At least 10 million people worldwide have Parkinson’s disease. But patients often go through long, challenging steps to arrive at a diagnosis and start treatments. Although genetic testing can improve the diagnostic process and lead to more appropriate treatments, tests are expensive, often hard to access, and are not routinely performed. In 2019, the Parkinson’s Foundation launched PD GENEration: Mapping the Future of Parkinson’s Disease, a comprehensive study that offers genetic testing and counselling at no cost to individuals diagnosed with Parkinson’s disease, to help improve their treatment, and to find new participants for clinical trials testing targeted therapies. James Beck, Chief Scientific Officer of the Parkinson’s Foundation, discusses the challenges surrounding Parkinson’s disease diagnosis.
What role does genetics play in the diagnosis and treatment of Parkinson’s?
The cause of most cases of Parkinson’s disease is unknown. But we know that 10 to 15% of people have a genetic form of Parkinson's disease, and this number rises to 30% for younger people with the disease. Helping clinicians understand the genetic basis of some cases of Parkinson’s disease could guide better conversations with their patients about which therapies and clinical trials might be a good fit for them. Learning more about the genetic forms of the disease will also help with the development of new treatments and personalized medicine.
How does PD GENEration address the current limitations of genetic testing?
Although extremely helpful, genetic tests can cost $1,200 to $2,500, and these expenses are not typically covered by insurance. Even getting access to genetic testing is another issue — people often have to go to multiple testing labs because many of the tests offered only look at one or two genes, or parts of genes, instead of conducting a comprehensive genetic test. We are offering genetic testing and counselling, at no cost, to anyone diagnosed with Parkinson’s disease. The study also involves whole-gene sequencing of seven of the most common genes involved with genetic forms of Parkinson's disease: LRRK2, GBA, SNCA, PINK1, PRKN, DJ1, and VPS35.
One goal of the PD GENEration study is to identify people with genetic forms of Parkinson’s disease so that clinical trials will have quick access to eligible candidates for new treatment options.

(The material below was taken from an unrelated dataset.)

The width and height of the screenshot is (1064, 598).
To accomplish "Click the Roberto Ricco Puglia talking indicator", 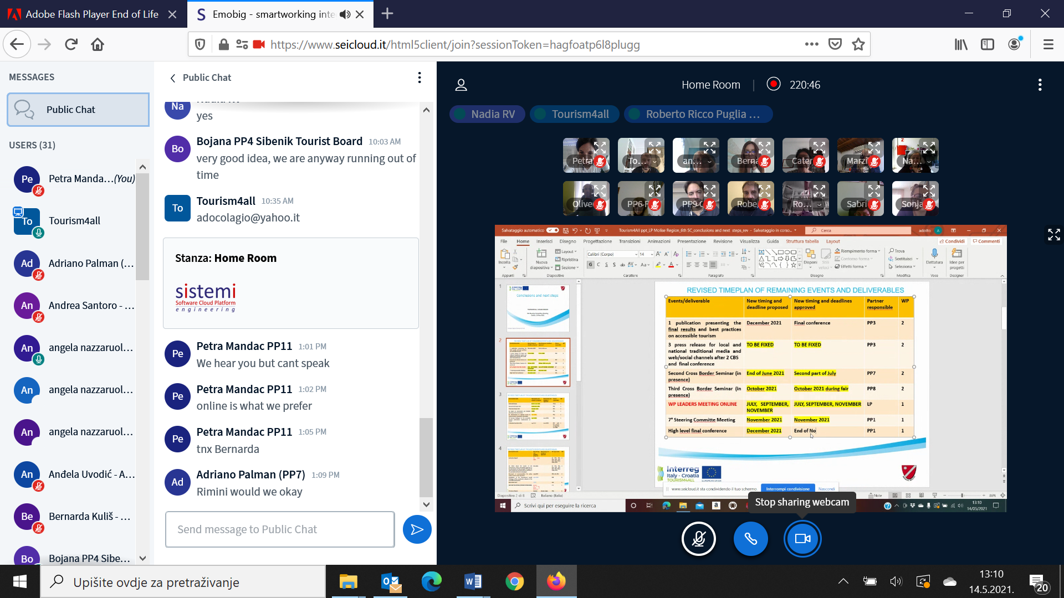I will click(x=698, y=114).
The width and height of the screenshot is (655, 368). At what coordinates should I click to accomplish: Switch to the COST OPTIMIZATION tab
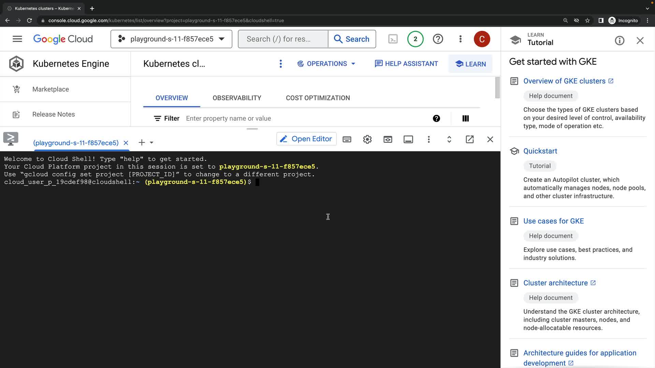318,98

The other major goal is to improve Parkinson's care and research. In addition to the seven genes, we are doing a partial exome sequence of 4,700 clinically relevant genes from each participant. These data, along with de-identified clinical data, will be available to the research community, so scientists can potentially identify other risk factors and develop new treatments.
In fact, our study is already identifying unique genetic variants. This is why we established a Genetics Curation Expert Panel – the first for any adult neurologic disease. This will allow us to work in real time with PD genetic experts to judge the significance of PD genes and variants. The results inform not only our own engagement with participants, but also that of genetic testing labs, clinicians, pharmaceutical companies, and patients.
Why is genetic counselling important to offer alongside the testing?
We know that unlike traditional clinical trials, genetics is not just about one person: it involves a family. Genetic counselors help put test results into context. For example, a genetic counselor can explain if someone has a genetic mutation that is linked to Parkinson’s disease, provide some history on the mutation, and what it means for them and their children. There is also a worksheet we provide to participants that includes suggestions for how to talk about these results with their family members.
What impact do you hope this study will have?
The three main goals of PD GENEration are to accelerate clinical trials for Parkinson’s disease, improve Parkinson’s care and research, and empower people with Parkinson’s and their care team. By undergoing genetic testing and contributing their genetic data, people can better understand their disease and help scientists in their journey to advance understanding of it.
PD GENEration is set to make breakthroughs for all people with Parkinson’s through matching people with genetic tests, building a DNA biorepository that can be used by researchers for future studies, and creating a framework for other diseases to follow. This is a turning point for researchers working on the genetics of Parkinson’s.